EXERCISE DIRECTIONS: Pick out every line in the material below that contains the word "time" and copy each one as it appears.
- - -
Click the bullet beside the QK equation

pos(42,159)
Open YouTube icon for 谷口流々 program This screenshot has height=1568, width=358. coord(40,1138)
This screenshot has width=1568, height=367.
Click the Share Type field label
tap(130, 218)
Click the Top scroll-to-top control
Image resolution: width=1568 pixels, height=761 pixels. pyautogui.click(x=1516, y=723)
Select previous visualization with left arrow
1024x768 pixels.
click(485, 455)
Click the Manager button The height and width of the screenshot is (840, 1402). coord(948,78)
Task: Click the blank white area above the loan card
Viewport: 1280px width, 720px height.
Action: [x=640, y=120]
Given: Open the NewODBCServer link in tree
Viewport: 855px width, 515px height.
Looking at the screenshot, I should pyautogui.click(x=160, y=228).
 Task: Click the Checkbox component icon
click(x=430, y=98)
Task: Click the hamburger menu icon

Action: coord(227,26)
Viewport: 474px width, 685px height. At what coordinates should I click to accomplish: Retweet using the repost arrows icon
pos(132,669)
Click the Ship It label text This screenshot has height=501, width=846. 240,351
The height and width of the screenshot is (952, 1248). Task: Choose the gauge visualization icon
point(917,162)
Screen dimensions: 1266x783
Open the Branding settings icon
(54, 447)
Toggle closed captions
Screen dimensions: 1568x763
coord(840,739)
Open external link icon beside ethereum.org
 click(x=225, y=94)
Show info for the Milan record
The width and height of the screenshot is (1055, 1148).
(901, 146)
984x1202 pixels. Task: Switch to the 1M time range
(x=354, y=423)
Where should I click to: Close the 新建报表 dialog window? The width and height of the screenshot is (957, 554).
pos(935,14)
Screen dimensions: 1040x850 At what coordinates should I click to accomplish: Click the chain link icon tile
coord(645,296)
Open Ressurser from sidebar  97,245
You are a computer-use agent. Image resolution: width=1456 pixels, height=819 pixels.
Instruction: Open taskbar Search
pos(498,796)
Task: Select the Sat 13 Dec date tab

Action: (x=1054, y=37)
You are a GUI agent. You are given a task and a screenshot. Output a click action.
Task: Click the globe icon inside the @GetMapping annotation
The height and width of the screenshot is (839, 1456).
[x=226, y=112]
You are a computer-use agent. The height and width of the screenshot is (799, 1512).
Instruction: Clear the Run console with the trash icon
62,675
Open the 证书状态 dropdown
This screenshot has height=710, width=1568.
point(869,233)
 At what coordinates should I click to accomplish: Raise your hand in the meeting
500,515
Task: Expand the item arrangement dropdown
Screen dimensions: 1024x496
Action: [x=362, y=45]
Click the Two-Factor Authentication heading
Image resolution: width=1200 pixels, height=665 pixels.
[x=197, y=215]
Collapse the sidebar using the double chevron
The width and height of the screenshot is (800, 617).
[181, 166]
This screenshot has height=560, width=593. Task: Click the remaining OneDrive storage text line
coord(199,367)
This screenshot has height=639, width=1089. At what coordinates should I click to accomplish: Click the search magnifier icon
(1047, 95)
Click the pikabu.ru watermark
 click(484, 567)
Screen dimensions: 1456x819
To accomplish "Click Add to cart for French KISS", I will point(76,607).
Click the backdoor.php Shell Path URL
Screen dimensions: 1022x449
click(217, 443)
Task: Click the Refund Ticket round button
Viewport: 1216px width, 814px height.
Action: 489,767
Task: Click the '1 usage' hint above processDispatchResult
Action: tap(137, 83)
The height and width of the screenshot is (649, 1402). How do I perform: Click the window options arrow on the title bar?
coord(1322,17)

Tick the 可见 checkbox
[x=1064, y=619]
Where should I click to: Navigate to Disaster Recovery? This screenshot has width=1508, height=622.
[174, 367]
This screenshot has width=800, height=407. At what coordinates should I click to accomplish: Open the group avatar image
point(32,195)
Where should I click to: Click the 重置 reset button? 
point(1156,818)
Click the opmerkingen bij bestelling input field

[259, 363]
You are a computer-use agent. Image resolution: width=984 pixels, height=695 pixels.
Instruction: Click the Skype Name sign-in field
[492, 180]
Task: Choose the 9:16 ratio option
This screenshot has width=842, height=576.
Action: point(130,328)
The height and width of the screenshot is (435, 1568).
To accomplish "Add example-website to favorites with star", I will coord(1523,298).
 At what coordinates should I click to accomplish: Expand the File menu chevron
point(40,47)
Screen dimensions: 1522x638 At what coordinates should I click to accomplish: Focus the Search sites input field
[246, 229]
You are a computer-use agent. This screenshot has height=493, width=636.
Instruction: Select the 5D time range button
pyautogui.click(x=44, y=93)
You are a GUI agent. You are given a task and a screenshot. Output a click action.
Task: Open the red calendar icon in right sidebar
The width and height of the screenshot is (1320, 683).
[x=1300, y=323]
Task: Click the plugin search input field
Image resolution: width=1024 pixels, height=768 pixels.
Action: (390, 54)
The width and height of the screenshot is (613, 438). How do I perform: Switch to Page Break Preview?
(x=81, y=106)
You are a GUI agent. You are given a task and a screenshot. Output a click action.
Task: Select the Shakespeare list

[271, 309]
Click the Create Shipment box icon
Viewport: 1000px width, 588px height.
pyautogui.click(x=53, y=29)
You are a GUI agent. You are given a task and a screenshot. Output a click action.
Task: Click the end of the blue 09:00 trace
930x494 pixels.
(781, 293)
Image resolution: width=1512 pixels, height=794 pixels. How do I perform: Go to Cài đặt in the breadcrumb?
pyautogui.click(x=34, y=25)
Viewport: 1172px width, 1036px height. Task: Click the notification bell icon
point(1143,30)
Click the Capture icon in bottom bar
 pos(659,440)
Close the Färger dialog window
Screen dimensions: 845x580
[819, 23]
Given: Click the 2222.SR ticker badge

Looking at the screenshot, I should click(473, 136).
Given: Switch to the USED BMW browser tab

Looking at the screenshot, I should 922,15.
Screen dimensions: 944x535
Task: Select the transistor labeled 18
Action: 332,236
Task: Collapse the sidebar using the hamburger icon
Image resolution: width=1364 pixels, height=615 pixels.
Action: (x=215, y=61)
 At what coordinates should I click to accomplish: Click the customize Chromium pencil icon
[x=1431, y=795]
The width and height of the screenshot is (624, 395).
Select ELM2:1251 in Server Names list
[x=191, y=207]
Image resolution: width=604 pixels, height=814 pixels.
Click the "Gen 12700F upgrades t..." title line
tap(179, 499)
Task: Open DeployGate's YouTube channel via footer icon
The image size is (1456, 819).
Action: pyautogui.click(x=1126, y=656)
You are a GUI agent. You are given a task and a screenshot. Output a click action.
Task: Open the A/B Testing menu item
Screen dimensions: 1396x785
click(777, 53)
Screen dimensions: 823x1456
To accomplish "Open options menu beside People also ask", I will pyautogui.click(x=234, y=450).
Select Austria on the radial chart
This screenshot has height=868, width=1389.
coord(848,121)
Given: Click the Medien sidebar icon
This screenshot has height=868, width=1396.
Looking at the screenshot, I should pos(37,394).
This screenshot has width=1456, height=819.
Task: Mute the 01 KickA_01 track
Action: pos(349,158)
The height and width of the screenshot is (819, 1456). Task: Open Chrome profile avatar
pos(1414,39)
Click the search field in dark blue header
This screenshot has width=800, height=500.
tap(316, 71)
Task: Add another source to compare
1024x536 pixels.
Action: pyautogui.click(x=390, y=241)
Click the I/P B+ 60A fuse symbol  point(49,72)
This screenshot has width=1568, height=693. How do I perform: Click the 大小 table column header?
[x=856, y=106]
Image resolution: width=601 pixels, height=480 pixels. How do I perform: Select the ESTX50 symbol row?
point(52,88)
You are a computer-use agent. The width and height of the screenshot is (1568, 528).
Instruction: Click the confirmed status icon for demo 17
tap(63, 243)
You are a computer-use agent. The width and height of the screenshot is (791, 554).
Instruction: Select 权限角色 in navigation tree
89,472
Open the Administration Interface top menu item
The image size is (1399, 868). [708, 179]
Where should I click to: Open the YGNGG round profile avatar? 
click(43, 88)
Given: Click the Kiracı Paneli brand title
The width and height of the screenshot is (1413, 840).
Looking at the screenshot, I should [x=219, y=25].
- - -
RESPONSE TO THE TASK:
984x1202 pixels. Task: Switch to the 1M time range
Instruction: Select the 5D time range button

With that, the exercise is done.